▸ EXERCISE PROMPT
Look through the records that follow and state how many lines hold the word "computer", without adding anything.
%%
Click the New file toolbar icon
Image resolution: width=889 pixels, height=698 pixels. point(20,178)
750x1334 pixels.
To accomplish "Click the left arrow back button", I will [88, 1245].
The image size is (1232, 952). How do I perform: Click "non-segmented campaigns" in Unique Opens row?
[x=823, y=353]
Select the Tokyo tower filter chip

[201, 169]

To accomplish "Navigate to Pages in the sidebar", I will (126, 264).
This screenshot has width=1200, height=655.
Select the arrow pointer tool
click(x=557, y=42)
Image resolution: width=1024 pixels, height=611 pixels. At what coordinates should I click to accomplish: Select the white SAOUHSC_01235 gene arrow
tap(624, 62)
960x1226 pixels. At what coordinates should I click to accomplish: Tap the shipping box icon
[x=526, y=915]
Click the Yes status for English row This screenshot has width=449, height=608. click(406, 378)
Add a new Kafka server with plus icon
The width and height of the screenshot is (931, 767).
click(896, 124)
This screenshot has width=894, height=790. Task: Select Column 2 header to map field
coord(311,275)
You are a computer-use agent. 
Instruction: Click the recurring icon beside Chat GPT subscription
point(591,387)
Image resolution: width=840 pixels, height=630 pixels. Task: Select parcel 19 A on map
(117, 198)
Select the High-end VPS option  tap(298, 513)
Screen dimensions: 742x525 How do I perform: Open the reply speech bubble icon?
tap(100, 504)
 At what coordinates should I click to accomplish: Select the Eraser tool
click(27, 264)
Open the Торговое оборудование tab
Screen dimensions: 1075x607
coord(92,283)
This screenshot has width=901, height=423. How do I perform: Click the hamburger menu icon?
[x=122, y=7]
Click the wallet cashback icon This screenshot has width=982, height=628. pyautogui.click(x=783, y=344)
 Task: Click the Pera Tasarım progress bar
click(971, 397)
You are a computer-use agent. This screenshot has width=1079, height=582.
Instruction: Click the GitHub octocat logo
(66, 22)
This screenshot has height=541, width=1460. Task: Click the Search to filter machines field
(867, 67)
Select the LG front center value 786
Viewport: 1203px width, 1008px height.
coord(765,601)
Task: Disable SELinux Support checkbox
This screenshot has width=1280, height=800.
%%
▸ OUTPUT OF THE EXERCISE
2